[Saved data entries]
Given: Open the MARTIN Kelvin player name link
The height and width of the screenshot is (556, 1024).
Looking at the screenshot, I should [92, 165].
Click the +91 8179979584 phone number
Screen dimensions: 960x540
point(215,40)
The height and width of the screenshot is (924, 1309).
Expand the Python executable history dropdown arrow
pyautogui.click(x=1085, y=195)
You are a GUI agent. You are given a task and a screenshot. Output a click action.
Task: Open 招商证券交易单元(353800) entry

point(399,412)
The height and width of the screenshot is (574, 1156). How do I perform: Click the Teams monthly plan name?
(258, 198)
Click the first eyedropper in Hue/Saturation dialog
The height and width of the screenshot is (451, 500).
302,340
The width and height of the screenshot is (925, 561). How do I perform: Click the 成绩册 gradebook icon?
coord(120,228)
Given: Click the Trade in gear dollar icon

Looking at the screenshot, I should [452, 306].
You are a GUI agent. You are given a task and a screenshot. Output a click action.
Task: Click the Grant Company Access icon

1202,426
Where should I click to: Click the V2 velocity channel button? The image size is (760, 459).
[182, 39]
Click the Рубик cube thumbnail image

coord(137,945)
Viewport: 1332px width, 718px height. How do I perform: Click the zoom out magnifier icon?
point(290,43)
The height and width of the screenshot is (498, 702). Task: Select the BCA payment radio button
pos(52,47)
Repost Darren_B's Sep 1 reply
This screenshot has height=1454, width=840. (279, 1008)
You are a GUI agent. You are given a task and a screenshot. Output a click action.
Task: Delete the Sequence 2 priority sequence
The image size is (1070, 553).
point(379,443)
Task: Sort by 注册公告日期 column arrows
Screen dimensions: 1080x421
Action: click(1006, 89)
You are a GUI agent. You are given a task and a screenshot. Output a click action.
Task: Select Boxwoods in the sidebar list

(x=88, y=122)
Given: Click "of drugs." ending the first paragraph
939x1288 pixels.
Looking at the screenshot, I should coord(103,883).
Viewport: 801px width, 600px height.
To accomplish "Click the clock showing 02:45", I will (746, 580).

### Exercise aim
Set down nothing but the lines from the one containing "Task: Select Boxwoods in the sidebar list" through the end of the entries above, exactly as written, both ends counted.

### Expected output
Task: Select Boxwoods in the sidebar list

(x=88, y=122)
Given: Click "of drugs." ending the first paragraph
939x1288 pixels.
Looking at the screenshot, I should coord(103,883).
Viewport: 801px width, 600px height.
To accomplish "Click the clock showing 02:45", I will (746, 580).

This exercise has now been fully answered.